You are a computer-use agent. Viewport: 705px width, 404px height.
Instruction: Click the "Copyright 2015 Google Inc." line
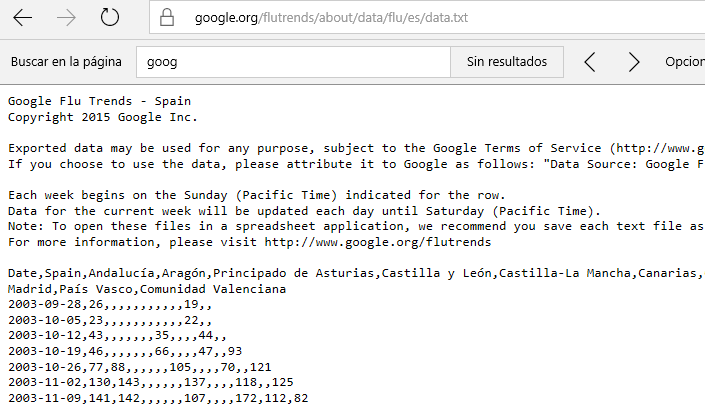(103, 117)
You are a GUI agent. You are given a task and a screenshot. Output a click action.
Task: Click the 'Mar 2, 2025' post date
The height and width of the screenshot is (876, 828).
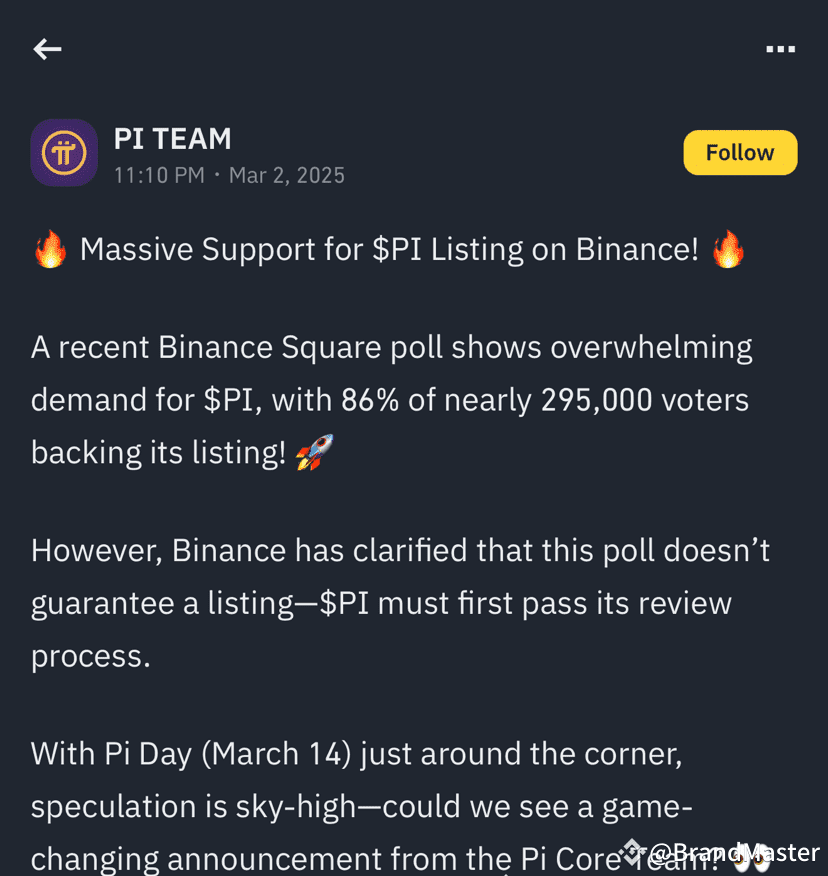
══════════════════════════════
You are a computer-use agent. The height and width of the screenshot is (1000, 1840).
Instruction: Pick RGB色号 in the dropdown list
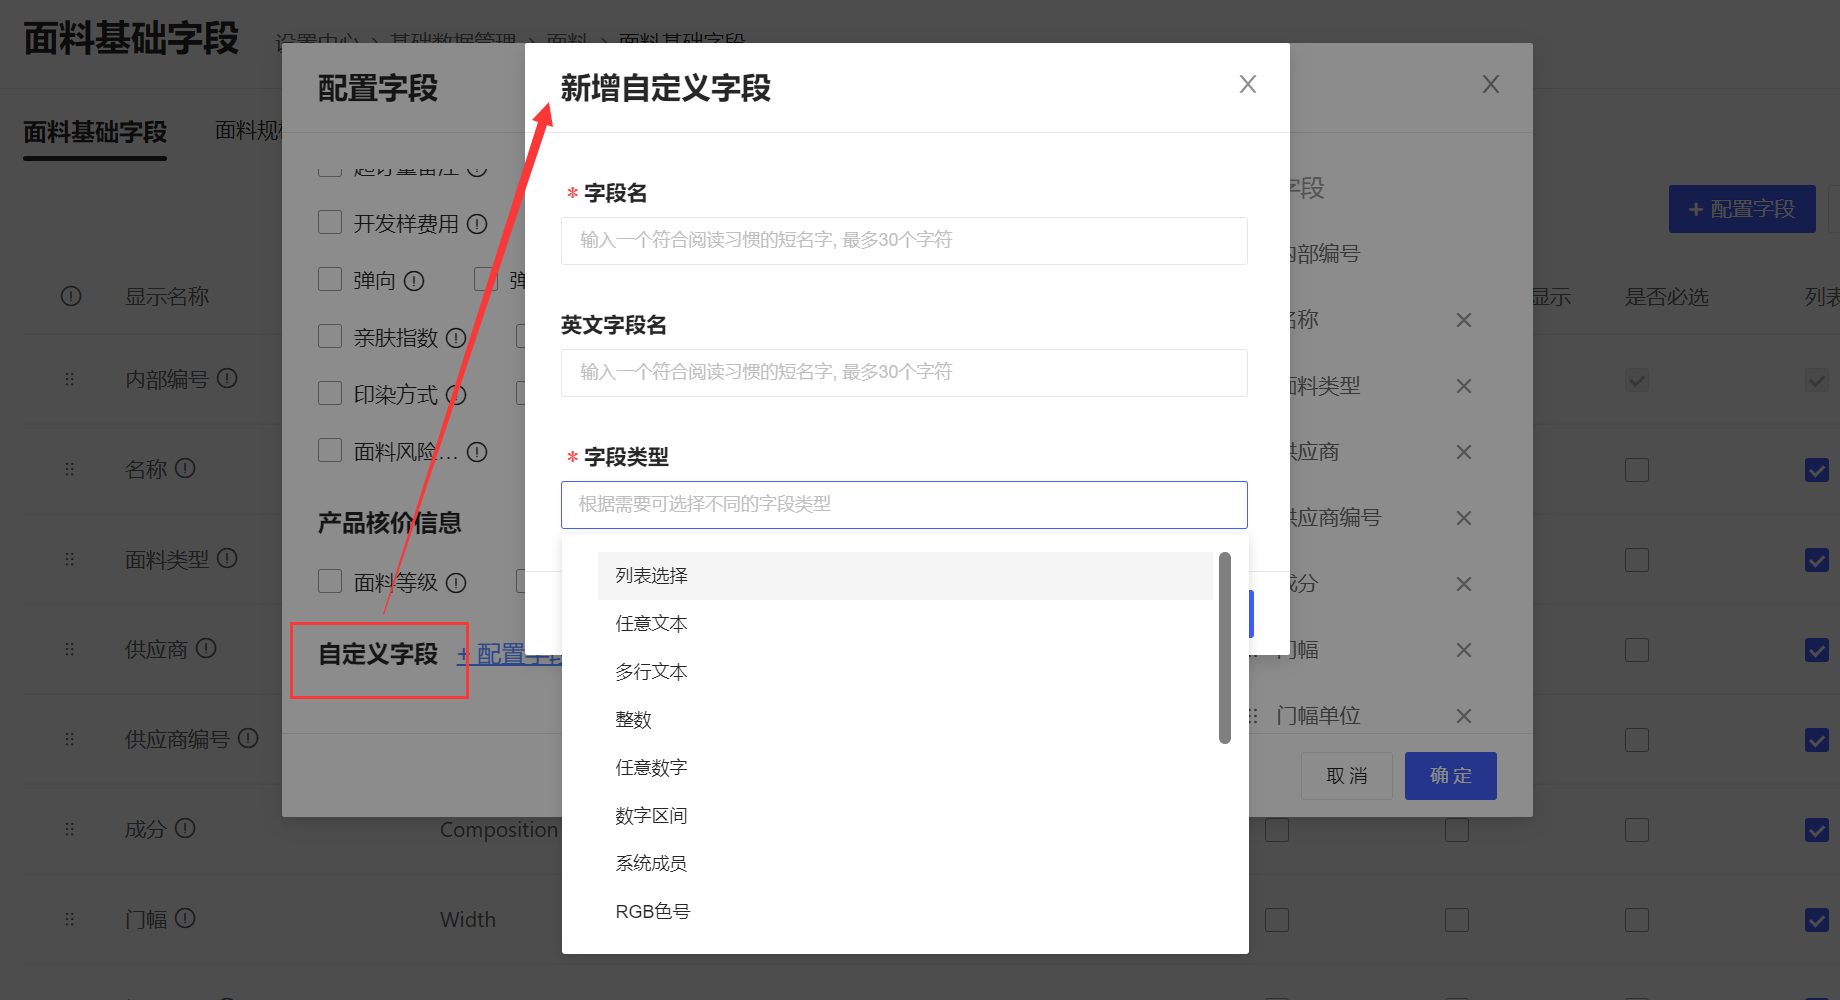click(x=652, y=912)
══════════════════════════════
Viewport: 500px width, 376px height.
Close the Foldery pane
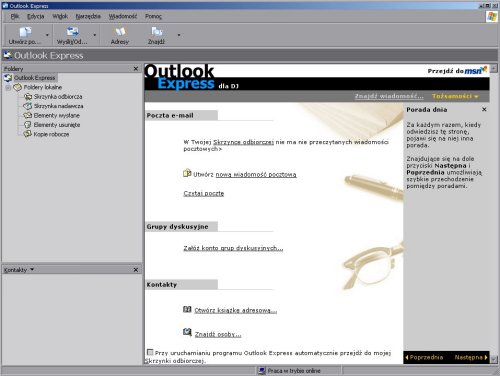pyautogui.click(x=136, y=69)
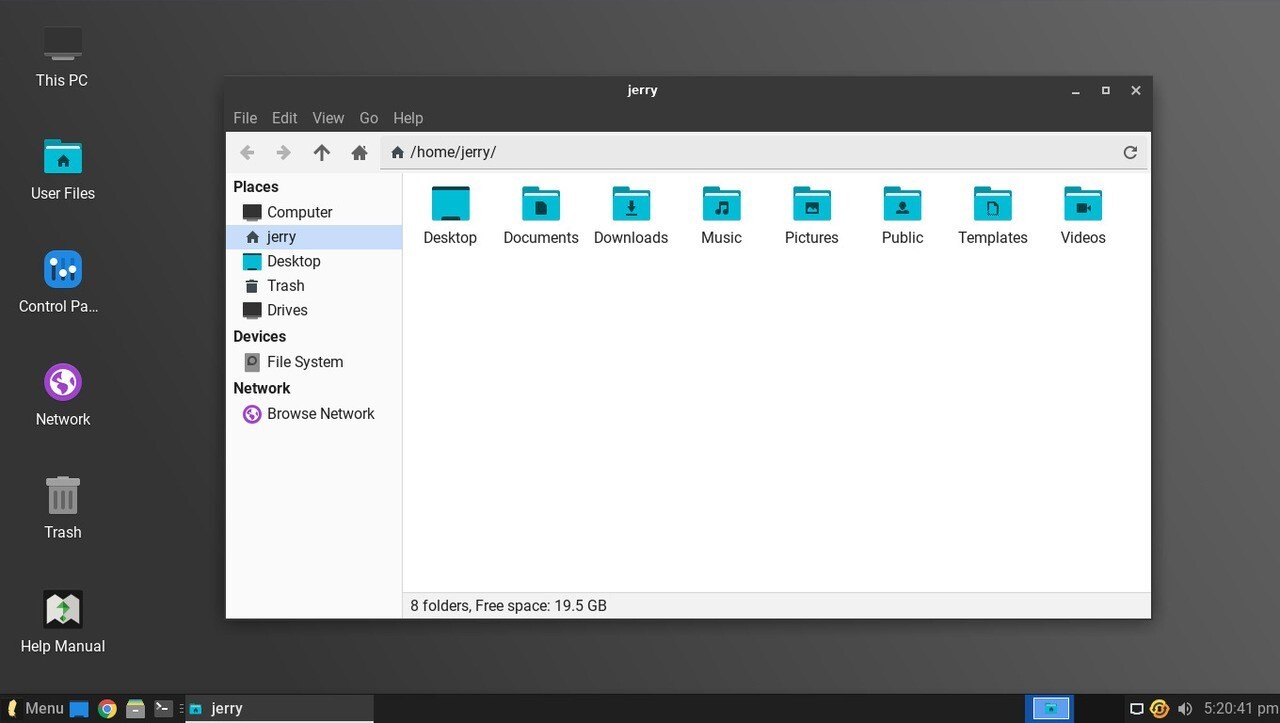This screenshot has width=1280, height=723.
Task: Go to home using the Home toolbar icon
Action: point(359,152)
══════════════════════════════
— DIRECTIONS —
Select every line in the material above where the string "agent" occurs, and copy it.

— TASK RESULT —
You are a computer-use agent. Viewport: 705px width, 404px height.
You are a GUI agent. You are given a task and a screenshot. Output a click action.
You are a computer-use agent. The height and width of the screenshot is (1000, 1840).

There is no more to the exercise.